_Passage choisi_
********
La liberté du patient et celle du médecin doivent s’accorder pour qu’il y ait dignité dans ce processus irréversible de mourir et de donner la mort. Néanmoins, un médecin qui s’y opposerait a l’obligation de diriger le patient à d’autres collègues, ce qui est une chose essentielle, car il ne lui revient pas de décider de la manière dont une personne doit finir ses jours ni quelles épreuves elle doit traverser.

De mon côté, deux éléments ont pesé dans mon questionnement. D’abord, abréger le cours naturel de la vie n’est traditionnellement pas dans l’essence du médecin, comme en témoigne depuis plus de 2000 ans le serment d’Hippocrate, qui orne le portail d’entrée de la faculté de médecine de l’Université Laval où j’ai fait mes études : « Je ne remettrai à personne du poison, si on m’en demande. » Toutefois, cette vieille déontologie est aujourd’hui dépassée et je n’ai jamais prêté ce serment. J’ai fait celui d’agir avec professionnalisme et de respecter les droits et l’autonomie de mes patients. La profession médicale s’est modernisée pour répondre aux souhaits de la société, qui a évolué. Du reste, devant la condition de ma patiente, accepter de l’aider à mourir m’apparaissait une chose naturelle pour un médecin, puisqu’elle allait lui éviter les plus grandes souffrances et la difficile agonie qui s’approchaient.
********
_Consignes_
a – D'après le passage sur l'aide médicale à mourir, où se trouve le serment d'Hippocrate ?
b – Transcrivez, dans le passage sur l'aide médicale à mourir, tout ce qui va de « La liberté du » jusqu'à « elle doit traverser. ».
c – Quels sont tous les engagements que comporte le serment prêté par l'auteur, selon le passage sur l'aide médicale à mourir ?
Les lignes qui suivent proviennent d'une autre source.

[Entrées de données enregistrées]
********
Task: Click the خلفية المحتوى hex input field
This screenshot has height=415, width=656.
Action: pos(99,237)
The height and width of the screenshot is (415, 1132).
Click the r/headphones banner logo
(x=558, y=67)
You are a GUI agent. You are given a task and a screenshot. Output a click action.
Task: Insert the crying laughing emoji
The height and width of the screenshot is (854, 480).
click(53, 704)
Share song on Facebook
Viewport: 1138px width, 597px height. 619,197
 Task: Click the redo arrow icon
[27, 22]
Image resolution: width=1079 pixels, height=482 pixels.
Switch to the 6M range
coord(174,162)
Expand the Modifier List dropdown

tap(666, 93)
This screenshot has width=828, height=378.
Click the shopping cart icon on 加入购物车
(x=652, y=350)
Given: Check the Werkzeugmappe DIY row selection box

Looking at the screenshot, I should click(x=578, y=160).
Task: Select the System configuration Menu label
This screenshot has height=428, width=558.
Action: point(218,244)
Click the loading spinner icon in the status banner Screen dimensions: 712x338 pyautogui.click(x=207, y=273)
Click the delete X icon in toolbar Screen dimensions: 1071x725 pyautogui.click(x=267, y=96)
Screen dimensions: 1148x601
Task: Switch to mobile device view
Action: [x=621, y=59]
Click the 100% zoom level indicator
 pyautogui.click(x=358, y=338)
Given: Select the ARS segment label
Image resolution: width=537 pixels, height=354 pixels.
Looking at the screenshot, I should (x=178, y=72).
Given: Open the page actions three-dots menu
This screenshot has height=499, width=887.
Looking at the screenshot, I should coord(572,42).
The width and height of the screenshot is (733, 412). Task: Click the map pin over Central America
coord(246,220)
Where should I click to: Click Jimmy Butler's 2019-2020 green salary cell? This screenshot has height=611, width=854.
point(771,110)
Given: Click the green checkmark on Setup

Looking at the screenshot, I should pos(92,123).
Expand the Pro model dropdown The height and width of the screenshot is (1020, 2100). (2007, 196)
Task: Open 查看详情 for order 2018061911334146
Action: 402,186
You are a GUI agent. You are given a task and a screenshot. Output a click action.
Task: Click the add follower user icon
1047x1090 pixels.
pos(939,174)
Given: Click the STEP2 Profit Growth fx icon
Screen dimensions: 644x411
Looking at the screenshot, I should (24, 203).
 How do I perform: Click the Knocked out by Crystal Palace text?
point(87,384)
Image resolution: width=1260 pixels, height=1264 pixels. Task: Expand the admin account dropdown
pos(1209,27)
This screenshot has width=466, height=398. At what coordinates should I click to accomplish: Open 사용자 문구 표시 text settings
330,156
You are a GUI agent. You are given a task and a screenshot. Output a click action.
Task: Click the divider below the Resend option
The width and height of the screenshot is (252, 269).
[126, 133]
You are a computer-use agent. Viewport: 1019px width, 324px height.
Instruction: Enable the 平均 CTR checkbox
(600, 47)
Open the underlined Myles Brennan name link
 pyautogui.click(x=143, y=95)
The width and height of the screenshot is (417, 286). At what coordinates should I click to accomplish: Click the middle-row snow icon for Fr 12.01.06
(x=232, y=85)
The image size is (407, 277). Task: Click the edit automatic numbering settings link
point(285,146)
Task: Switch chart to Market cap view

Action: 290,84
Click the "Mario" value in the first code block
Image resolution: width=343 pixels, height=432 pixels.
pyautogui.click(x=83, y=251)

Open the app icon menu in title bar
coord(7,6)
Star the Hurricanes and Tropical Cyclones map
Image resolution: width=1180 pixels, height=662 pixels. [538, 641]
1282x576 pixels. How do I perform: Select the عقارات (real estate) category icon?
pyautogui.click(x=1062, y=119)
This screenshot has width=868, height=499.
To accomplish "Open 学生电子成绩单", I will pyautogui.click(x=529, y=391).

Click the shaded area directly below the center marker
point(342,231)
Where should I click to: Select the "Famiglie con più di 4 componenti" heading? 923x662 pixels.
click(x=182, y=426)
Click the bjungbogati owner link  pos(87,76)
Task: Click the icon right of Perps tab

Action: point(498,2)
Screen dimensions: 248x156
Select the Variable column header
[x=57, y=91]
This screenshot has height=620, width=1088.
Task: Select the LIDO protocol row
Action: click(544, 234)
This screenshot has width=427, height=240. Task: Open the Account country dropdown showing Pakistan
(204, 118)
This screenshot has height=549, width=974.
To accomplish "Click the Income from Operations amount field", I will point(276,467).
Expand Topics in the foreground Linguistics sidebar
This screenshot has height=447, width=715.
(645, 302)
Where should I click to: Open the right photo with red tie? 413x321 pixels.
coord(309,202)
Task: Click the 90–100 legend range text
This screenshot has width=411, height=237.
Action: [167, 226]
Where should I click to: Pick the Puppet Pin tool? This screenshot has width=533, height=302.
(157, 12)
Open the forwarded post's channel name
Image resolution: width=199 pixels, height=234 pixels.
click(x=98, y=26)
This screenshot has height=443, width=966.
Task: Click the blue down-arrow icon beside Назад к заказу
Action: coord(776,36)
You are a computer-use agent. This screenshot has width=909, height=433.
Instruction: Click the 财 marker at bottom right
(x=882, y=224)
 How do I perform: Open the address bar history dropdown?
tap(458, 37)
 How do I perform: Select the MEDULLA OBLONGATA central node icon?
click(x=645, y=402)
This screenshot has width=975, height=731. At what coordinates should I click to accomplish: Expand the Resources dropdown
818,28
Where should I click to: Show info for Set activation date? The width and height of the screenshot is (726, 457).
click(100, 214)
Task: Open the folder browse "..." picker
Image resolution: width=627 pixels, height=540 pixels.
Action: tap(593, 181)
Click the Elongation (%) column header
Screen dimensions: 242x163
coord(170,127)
********
_Réponses dans l'ordre_
a – Sur le portail d'entrée de la faculté de médecine de l'Université Laval.

b –
La liberté du patient et celle du médecin doivent s’accorder pour qu’il y ait dignité dans ce processus irréversible de mourir et de donner la mort. Néanmoins, un médecin qui s’y opposerait a l’obligation de diriger le patient à d’autres collègues, ce qui est une chose essentielle, car il ne lui revient pas de décider de la manière dont une personne doit finir ses jours ni quelles épreuves elle doit traverser.

c –
- Agir avec professionnalisme
- Respecter les droits de ses patients
- Respecter l'autonomie de ses patients